With those tools at the ready, we can begin with the actual process! For convenience sake, you can just watch my video below.

(insert video)

Step 4b:

The second option is to use a hot air gun. Just like the plain soldering iron and sucker, it can be used for most through-hole components. However, it can be particularly useful for the occasional tricky component as well as for actual surface mounted devices. But be wary that SMD components can be extremely small and tedious to work with, store, and eventually use. In other words, consider whether your time is best spent extracting hundreds of dirt cheap components, or if there is something else worth more to you. That being said, SMD components are a must for tiny electronics projects, and you can occasionally find some genuinely good ICs, such as PIC and AVR microprocessors. As with the above option, I will provide a list of essential materials as well as video showing the actual desoldering process.

  • hot air rework station
  • PCB vise
  • needle nose pliers
  • tweezers (anti-static preferably)
  • anti-static equipment if dealing with sensitive electronics

(insert second video)

Step 5: Sorting, Testing, and Enjoying Your Loot

Though I could finish off with the last step, it is worth mentioning that it is good to get into the habit of organizing and testing parts. If your device was destined for the garbage can, you may have to worry about damaged components. Additionally, there are components such as electrolytic capacitors that can simply prove inoperable due to time. In either case, a quick test can prevent the woeful possibility that you use faulty components in your future projects. Tests vary, but in most cases a multimeter can do the job. In fact, some even have special transistor tester, such as in the first picture.

If a multimeter can't do the job, then a quick google search should be able to unearth some way to test any device in question. After testing the extracted components, it is then time to stow away your goodies for later use. This can pose a slight challenge as the extracted components are not necessarily any standard hobbyist model.
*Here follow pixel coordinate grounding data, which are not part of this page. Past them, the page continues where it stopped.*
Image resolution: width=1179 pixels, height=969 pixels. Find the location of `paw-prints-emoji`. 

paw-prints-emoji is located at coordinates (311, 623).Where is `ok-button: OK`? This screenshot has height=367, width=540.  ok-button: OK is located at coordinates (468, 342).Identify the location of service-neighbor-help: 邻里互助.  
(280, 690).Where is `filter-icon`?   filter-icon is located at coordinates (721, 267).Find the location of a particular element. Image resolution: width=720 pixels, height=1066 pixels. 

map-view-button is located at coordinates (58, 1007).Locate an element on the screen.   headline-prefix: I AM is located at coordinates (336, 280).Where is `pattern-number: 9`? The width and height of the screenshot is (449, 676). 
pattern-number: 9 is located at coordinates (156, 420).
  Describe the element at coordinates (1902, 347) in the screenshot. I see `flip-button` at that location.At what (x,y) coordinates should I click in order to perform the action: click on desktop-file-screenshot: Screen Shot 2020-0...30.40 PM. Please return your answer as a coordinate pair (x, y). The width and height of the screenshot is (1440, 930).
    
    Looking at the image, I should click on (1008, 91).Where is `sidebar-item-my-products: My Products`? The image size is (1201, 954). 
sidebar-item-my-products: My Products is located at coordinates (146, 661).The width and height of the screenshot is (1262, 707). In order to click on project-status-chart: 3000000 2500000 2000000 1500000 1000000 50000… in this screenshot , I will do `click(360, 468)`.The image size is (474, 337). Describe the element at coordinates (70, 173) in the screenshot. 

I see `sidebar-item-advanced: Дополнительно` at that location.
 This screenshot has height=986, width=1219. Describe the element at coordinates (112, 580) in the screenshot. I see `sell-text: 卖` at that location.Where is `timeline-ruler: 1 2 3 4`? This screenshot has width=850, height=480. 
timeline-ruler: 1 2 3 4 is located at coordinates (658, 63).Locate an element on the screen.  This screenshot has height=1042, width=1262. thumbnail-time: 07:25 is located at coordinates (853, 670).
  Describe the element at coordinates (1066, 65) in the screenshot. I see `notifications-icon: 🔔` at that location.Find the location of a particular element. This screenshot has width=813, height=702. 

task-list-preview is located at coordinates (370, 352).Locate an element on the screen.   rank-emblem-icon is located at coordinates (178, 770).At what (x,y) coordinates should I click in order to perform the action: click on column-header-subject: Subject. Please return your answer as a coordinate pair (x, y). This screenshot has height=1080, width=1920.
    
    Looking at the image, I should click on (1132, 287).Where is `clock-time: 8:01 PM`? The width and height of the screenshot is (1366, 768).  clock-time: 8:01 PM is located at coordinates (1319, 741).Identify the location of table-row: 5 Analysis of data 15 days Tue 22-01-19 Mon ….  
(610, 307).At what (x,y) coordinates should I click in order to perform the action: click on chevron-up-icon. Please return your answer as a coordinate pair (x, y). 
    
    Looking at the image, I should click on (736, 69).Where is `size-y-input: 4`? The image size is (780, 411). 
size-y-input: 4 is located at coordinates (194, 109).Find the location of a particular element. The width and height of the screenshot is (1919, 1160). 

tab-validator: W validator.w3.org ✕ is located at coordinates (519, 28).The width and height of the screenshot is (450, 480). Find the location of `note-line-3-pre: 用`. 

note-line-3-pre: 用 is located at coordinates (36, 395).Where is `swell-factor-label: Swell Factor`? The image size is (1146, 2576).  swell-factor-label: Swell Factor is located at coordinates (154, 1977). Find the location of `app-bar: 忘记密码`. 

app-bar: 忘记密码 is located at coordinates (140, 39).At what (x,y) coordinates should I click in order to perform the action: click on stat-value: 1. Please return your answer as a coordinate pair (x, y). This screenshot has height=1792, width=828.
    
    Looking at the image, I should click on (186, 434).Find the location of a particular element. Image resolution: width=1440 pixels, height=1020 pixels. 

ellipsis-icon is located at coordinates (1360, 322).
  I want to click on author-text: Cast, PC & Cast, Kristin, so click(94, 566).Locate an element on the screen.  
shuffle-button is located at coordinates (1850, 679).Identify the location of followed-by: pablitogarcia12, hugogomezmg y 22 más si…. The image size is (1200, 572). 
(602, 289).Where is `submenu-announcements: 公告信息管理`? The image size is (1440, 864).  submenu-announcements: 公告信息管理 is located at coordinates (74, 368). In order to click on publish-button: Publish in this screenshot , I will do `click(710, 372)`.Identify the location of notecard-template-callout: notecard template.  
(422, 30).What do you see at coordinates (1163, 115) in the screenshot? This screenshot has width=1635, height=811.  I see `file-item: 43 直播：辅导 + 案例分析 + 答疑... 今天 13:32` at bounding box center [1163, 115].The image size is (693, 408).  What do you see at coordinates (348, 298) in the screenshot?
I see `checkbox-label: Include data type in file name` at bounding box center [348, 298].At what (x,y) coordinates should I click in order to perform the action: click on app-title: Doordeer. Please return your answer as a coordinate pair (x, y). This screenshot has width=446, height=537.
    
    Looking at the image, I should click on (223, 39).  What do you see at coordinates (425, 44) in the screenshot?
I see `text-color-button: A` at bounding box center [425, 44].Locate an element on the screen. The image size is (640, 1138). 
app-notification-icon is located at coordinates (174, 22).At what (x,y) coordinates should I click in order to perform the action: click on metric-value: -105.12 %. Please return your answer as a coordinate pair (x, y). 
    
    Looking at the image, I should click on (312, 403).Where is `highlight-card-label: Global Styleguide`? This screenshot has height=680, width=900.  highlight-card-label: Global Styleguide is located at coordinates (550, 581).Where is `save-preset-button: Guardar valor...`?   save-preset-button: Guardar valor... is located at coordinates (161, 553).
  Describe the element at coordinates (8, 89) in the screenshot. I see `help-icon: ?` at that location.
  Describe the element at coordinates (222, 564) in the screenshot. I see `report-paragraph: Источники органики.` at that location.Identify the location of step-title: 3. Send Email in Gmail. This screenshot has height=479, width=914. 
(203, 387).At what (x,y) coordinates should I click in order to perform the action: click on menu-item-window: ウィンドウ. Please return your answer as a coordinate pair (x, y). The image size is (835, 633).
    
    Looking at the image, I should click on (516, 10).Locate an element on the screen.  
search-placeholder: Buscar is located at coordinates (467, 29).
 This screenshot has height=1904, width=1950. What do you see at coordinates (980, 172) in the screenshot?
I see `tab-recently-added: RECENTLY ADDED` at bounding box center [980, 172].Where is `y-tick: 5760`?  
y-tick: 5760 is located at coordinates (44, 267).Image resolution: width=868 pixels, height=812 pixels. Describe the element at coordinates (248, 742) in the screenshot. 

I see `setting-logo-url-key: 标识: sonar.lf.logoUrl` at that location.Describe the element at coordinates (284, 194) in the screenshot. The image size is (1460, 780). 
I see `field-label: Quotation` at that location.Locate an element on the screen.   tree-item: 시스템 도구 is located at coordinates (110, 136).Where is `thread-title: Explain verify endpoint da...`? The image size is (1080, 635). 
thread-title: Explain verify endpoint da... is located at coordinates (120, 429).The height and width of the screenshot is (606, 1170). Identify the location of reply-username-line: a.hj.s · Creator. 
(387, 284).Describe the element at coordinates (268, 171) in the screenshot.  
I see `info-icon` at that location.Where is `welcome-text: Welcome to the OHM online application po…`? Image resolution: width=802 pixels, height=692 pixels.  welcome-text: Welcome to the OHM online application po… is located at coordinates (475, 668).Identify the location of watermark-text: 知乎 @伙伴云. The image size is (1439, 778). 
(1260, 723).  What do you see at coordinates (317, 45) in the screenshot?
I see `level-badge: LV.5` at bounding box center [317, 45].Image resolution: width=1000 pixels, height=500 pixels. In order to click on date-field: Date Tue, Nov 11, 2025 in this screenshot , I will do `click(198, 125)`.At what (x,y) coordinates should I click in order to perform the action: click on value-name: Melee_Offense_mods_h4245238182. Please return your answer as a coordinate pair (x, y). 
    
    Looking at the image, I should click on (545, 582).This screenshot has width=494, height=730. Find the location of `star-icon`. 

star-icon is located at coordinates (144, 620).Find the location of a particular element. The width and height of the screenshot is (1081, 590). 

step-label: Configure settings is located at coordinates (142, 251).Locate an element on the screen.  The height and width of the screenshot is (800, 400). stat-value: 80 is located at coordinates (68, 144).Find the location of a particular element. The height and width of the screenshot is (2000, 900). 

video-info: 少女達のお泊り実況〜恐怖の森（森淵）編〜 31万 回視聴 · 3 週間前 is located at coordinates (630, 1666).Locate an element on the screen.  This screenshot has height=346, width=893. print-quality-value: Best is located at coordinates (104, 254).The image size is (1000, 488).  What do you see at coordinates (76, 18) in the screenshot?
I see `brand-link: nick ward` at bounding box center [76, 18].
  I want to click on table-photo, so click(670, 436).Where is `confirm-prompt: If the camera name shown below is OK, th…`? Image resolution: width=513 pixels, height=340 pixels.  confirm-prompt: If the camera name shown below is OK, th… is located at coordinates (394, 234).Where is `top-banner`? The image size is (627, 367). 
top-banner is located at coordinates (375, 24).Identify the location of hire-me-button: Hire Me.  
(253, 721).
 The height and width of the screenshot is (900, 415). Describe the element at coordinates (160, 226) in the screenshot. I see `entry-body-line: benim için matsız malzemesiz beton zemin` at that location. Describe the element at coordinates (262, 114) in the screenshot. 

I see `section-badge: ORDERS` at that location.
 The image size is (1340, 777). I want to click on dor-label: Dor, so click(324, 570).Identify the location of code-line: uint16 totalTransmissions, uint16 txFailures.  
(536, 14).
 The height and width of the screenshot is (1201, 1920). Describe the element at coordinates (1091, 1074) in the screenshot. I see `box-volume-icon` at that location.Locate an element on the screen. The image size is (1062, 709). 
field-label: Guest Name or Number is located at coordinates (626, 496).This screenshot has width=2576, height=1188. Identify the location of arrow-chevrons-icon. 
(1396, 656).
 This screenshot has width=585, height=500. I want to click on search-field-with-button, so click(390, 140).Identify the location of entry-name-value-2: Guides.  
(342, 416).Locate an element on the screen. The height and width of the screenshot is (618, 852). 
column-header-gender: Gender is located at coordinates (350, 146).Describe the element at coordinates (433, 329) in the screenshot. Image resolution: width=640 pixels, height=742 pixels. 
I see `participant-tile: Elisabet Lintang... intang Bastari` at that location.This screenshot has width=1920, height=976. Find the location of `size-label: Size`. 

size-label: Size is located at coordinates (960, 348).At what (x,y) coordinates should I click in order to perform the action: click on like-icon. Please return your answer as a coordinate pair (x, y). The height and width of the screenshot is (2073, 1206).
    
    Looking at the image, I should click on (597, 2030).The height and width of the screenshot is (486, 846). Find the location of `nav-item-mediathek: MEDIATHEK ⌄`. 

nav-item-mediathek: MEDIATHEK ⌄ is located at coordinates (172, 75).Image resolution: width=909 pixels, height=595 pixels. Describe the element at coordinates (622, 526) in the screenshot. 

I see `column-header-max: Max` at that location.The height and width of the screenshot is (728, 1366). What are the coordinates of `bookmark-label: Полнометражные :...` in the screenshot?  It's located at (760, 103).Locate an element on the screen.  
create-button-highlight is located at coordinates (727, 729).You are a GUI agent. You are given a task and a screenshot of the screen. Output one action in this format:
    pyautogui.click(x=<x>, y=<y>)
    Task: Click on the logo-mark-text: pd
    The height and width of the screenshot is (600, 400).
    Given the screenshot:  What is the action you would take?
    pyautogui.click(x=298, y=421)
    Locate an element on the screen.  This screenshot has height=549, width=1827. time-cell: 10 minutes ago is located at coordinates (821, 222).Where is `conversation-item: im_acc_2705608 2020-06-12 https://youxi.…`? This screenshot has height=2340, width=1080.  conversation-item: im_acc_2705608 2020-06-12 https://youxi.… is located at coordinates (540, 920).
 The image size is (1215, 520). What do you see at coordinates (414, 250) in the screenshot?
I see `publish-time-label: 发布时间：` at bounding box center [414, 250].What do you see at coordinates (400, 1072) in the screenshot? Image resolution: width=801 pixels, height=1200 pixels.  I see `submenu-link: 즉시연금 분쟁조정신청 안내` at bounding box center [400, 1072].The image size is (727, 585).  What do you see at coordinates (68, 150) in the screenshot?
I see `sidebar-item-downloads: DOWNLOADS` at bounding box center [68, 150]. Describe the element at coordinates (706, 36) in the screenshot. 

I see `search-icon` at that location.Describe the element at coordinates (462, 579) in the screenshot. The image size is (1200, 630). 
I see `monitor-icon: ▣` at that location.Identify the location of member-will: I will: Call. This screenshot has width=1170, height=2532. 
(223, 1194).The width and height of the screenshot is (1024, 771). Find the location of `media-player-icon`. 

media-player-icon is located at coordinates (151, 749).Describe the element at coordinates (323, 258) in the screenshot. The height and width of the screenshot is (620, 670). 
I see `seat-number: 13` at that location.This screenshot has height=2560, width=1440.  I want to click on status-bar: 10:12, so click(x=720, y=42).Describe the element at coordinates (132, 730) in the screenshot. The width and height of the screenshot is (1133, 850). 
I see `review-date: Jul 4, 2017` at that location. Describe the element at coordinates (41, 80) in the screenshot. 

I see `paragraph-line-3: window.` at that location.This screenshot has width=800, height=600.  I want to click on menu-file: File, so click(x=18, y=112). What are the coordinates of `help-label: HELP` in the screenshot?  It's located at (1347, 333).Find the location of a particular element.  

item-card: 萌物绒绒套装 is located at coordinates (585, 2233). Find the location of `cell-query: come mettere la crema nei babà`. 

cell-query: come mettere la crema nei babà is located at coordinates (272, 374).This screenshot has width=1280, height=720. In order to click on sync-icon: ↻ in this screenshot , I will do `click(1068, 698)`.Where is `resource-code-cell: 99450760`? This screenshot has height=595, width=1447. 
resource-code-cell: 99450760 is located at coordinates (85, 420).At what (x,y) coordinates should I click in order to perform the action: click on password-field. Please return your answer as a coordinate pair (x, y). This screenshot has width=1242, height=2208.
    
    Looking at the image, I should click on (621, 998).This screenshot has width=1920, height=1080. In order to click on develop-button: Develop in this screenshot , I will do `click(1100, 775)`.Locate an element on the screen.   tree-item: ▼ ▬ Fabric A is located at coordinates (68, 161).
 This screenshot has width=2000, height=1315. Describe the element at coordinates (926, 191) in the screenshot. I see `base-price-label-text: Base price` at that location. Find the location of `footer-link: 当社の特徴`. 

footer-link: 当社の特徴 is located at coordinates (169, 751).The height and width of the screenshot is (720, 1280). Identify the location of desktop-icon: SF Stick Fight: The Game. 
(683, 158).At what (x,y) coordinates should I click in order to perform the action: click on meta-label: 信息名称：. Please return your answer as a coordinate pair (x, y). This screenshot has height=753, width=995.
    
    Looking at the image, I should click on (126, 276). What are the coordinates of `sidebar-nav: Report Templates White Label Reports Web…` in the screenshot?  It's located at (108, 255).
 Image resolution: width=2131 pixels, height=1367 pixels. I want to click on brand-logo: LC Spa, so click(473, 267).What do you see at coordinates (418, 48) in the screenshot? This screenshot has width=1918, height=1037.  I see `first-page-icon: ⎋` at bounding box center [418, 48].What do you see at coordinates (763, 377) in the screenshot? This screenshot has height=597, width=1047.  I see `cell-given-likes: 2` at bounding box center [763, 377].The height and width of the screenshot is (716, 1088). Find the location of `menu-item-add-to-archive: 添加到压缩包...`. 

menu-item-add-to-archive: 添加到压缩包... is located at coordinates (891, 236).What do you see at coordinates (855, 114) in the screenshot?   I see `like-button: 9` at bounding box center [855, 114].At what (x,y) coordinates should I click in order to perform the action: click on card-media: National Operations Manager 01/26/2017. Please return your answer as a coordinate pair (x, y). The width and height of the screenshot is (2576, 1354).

Admittedly, I am currently between organization systems now and am currently storing most of my stuff in a single bin, though I intend to populate a set of miniature drawers at some point. Some of those parts and the drawer can be seen in the second image.

With your components finally tested and sorted (theoretically), you can now use them in any of your upcoming electronics projects. Whether you extracted a few resistors and buttons or a huge bin of parts like me, I hope this tutorial helped you in some way. Thank you for reading this far!